New taxes on parcels
New taxes on parcels

Analysis of Draft Laws as of April 1, 2026

According to TSN.ua: As of April 1, 2026, three legislative proposals have emerged that could significantly reshape taxation for consumers, small businesses, and the digital economy. These initiatives, approved by the Cabinet of Ministers on March 30, 2026, primarily aim to boost state budget revenues. The Ministry of Finance estimates they could generate approximately 60 billion UAH annually.

New Tax Measures on the Horizon

Under the proposed rules, a tax on international parcels will be introduced, alongside a restructuring of the military levy. A 5% tax rate will apply to income earned through digital platforms as part of a new model for monitoring earnings via online channels. For cross-border shipments, a VAT will be imposed, though gifts valued under €45 will remain exempt from taxation.

Additionally, the military levy will stay at 5% and continue even after martial law ends. For individual entrepreneurs (sole proprietors) in Groups 1, 2, and 4, a monthly fee of roughly 850 UAH is suggested—equivalent to 10% of the minimum wage. The revenue cap for the simplified tax regime will be set at 834 times the minimum wage.
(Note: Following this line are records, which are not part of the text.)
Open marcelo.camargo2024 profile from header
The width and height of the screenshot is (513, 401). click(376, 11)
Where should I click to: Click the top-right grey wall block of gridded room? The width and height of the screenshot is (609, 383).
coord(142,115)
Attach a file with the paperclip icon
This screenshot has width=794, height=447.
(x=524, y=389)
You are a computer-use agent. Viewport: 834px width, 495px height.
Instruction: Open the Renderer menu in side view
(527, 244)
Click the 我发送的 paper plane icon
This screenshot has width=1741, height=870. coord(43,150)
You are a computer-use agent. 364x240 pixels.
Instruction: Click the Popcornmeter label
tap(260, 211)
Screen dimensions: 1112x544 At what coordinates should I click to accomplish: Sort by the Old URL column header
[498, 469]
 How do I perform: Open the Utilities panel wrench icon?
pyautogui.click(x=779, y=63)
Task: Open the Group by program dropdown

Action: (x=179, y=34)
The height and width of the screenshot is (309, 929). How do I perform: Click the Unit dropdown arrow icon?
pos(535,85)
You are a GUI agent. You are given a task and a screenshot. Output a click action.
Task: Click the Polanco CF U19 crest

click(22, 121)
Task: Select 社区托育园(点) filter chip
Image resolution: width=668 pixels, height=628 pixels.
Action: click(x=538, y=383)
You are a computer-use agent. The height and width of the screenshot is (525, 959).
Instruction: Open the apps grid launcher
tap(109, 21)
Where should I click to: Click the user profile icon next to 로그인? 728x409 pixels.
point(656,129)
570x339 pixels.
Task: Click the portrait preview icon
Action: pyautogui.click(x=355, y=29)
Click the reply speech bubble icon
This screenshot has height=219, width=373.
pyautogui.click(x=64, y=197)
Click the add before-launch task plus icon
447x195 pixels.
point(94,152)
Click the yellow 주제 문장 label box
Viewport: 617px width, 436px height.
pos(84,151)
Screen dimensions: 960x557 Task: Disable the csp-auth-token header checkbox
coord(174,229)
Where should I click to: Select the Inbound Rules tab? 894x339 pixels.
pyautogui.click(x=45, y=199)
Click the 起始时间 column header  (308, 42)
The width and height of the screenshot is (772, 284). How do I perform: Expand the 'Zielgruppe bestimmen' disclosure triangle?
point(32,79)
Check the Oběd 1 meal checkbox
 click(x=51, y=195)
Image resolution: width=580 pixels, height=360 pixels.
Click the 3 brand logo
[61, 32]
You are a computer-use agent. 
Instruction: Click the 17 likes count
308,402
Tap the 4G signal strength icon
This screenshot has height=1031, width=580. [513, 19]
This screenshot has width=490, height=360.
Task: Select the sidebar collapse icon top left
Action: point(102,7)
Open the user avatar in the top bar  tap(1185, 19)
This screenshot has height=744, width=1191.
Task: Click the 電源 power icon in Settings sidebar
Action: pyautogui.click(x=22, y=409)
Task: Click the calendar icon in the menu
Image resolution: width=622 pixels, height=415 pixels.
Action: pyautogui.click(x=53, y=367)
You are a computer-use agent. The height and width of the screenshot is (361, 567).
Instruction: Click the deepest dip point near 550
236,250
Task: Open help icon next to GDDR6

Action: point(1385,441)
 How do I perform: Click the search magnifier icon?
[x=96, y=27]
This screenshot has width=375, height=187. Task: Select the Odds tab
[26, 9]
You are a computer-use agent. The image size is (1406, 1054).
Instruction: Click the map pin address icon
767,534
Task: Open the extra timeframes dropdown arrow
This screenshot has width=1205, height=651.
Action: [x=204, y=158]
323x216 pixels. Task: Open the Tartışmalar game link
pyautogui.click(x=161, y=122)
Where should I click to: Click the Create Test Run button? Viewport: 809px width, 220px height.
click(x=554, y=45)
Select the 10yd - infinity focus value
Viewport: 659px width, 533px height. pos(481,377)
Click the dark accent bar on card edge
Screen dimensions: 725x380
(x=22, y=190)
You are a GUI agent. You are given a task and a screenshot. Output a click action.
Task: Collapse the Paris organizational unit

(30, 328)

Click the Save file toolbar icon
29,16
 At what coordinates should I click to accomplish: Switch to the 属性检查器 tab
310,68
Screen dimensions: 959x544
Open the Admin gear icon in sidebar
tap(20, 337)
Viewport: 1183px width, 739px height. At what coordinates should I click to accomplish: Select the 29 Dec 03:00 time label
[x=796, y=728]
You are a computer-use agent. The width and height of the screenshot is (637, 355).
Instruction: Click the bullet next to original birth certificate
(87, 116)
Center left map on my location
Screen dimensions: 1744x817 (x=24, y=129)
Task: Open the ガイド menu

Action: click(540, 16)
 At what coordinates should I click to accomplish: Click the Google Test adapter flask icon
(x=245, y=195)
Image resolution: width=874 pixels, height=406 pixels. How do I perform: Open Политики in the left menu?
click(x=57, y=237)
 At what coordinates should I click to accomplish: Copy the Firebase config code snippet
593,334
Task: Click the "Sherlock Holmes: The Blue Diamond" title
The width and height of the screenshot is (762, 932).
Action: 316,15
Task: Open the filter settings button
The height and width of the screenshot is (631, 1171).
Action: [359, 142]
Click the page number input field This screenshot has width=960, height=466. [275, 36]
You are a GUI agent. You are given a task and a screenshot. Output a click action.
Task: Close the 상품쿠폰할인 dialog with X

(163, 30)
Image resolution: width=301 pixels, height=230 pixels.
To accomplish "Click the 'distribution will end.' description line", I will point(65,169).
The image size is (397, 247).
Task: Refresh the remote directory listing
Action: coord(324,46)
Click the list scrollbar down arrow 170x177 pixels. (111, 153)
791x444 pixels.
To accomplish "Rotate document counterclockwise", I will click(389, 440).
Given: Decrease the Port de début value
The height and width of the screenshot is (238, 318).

Serhiy Marchenko stated that 'the changes aim to de-shadow the economy, create a level playing field for competition, and fund key state needs.'

As a result, these draft laws could profoundly alter the financial landscape for both consumers and entrepreneurs operating in Ukraine.

The introduction of these tax initiatives may increase the financial burden on small businesses and consumers, while simultaneously serving the government’s goal of filling the budget. Amid Ukraine’s continuously shifting economic conditions, these proposals—if enacted—could become a pivotal factor in shaping the business environment and encouraging the formalization of the economy.